The draft guidance repeats the agencies’ prior position on categories of waters that are generally not under the scope of CWA jurisdiction.

These non-jurisdictional waters include:

  • Wet areas that are not tributaries or open waters and do not meet the regulatory definition of wetlands;
  • Waterbodies excluded from coverage under the CWA by existing regulations;
  • Waters that lack a significant nexus that is required for jurisdiction;
  • Artificially irrigated areas that would revert to upland if irrigation ceased;
  • Artificial lakes or ponds created by excavating and/ or diking dry land and used exclusively for stock watering, irrigation, settling basins, or rice growing;
  • Artificial reflecting ponds or swimming pools excavated in uplands;
  • Small ornamental bodies of water created by excavating and/or diking dry land to retain water for aesthetic reasons;
  • Water-filled depressions created in dry land incidental to construction activity and pits excavated in dry land for the purpose of obtaining fill, sand, or gravel until the construction or excavation is abandoned and the resulting body of water meets the definition of waters of the United States;
  • Groundwater drained through subsurface drainage systems; and
  • Erosional features, swales, and ditches that are not tributaries or wetlands.
  1. Conclusion

The draft guidance represents an attempt by EPA and the Corps to consolidate principles regarding the coverage of all waters of the United States under the CWA, based on the three Supreme Court decisions that have interpreted this provision, the CWA, and their regulations.
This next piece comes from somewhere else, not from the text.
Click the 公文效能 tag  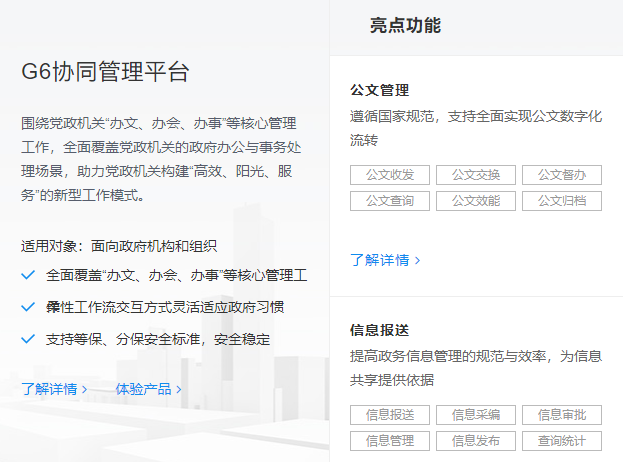tap(475, 201)
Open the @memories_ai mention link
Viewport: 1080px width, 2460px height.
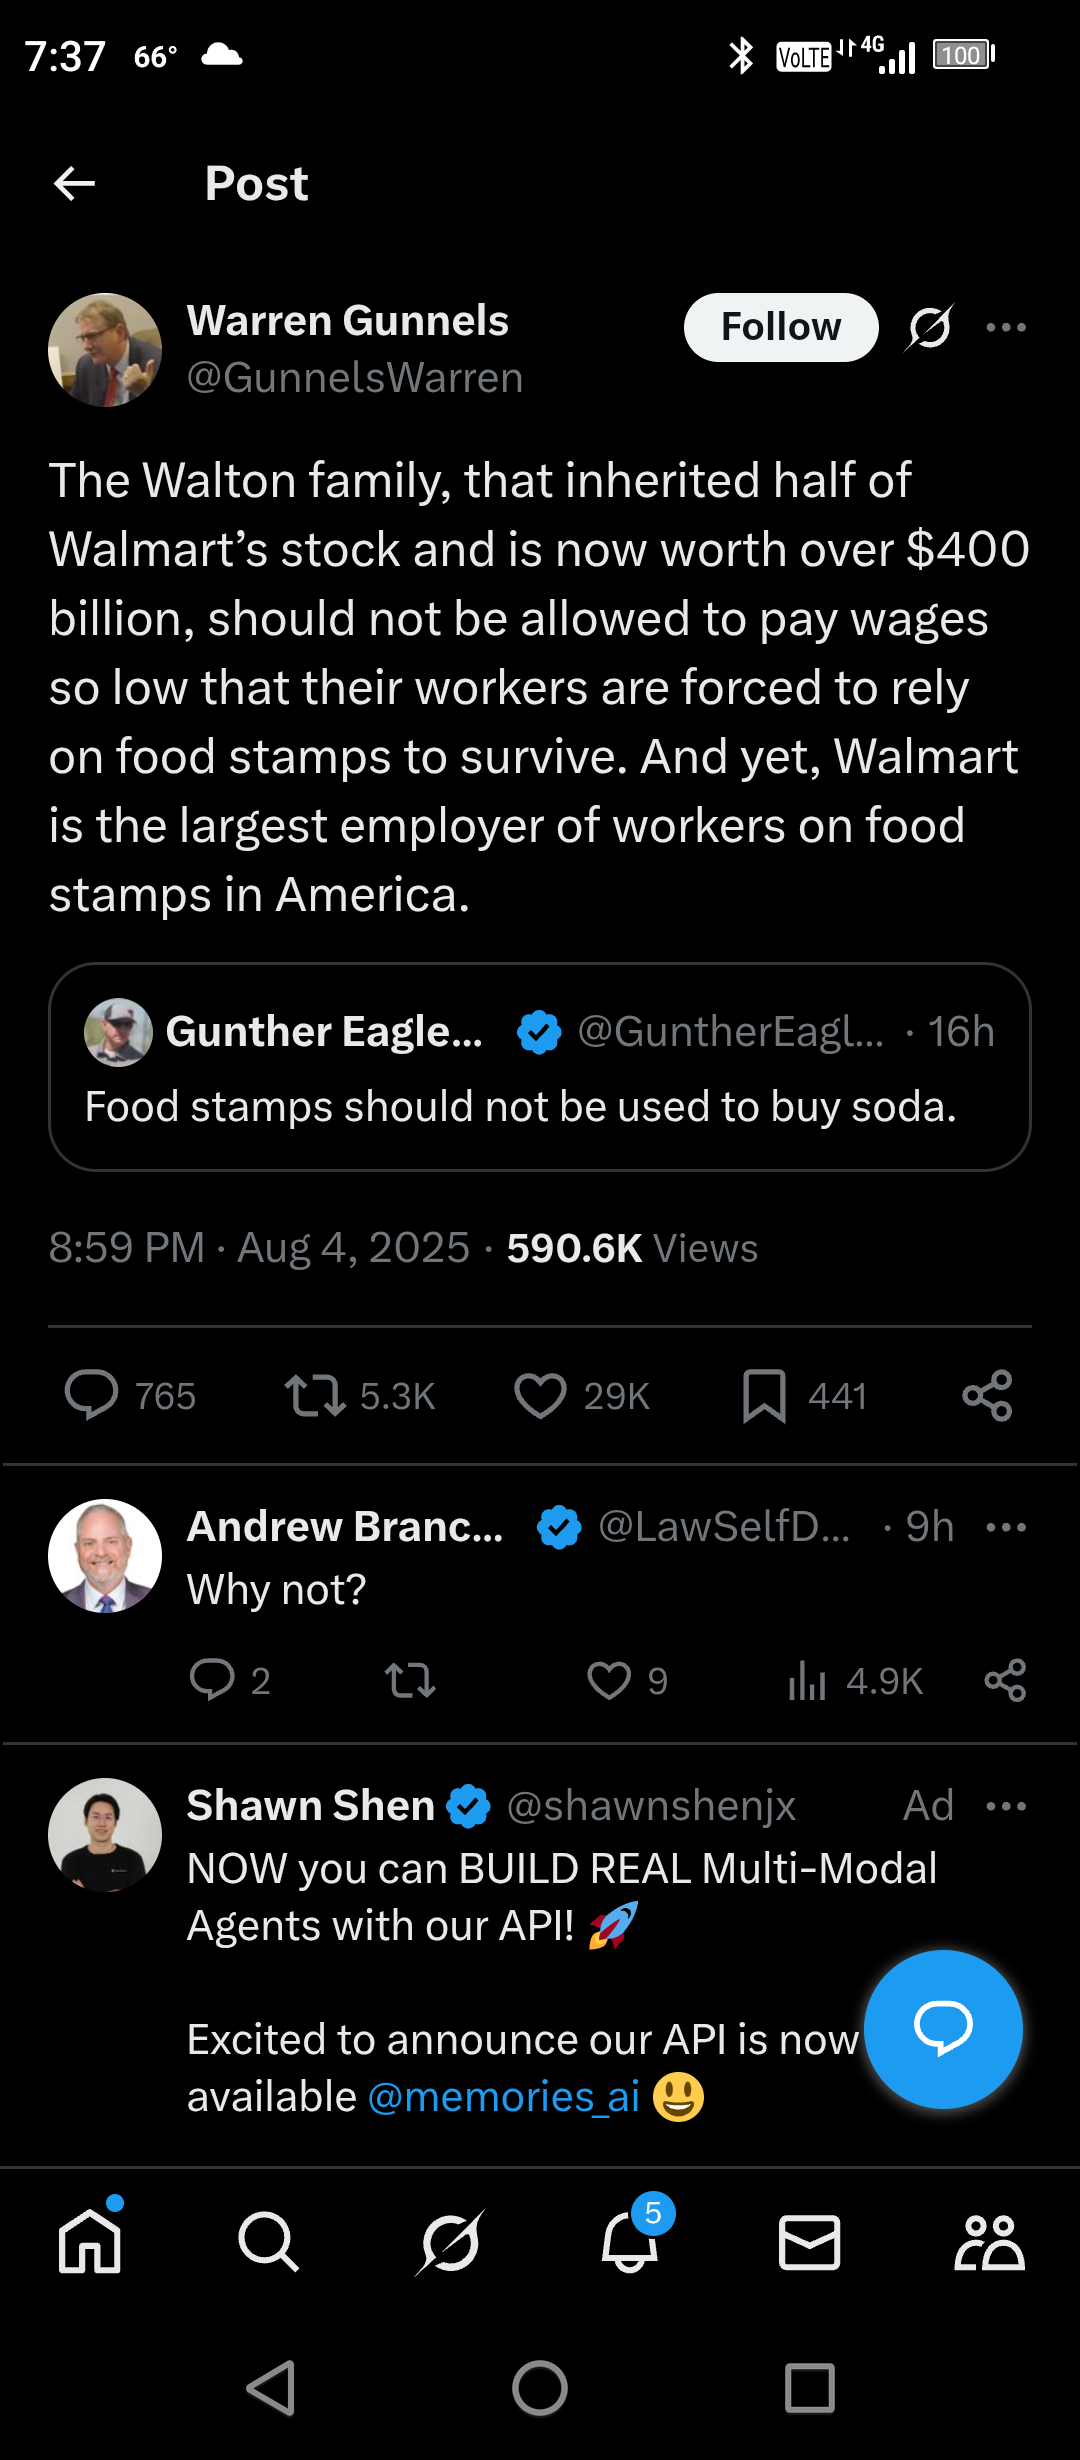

EPA and the Corps indicated that updated guidance was necessary to reflect lessons learned since the most recent guidance was issued in 2008, and the agencies’ current understandings on CWA jurisdiction. The draft guidance is not a rule, and therefore it is not binding and lacks the force of law. However, its use by EPA and the Corps in enforcement actions, permitting decisions, and jurisdictional determinations will give the guidance legal effect. EPA and the Corps have estimated approximately $79 to $151 million per year in indirect mitigation costs due to implementation of the proposed guidance compared to the existing guidance, which represents an approximate increase of 4% from current estimated baseline mitigation costs of $2.1 to $3.9 billion per year. Many in the regulated community have called for EPA and the Corps to revise their rules to reflect the principles set forth in guidance, particularly to the extent that the guidance is expanding the scope of waters that will be considered subject to CWA jurisdiction. Perhaps in part due to these concerns, the agencies indicated that after finalizing the draft guidance they will initiate rulemaking proceedings to further clarify the extent of CWA jurisdiction.

Notice of the draft guidance was published in the Federal Register on May 2, 2011. Comments on the draft guidance will be received until July 1, 2011. Since the finalized guidance will be used to inform the rulemaking process, the public comment period for the draft guidance presents an opportunity for the public to participate at an earlier stage.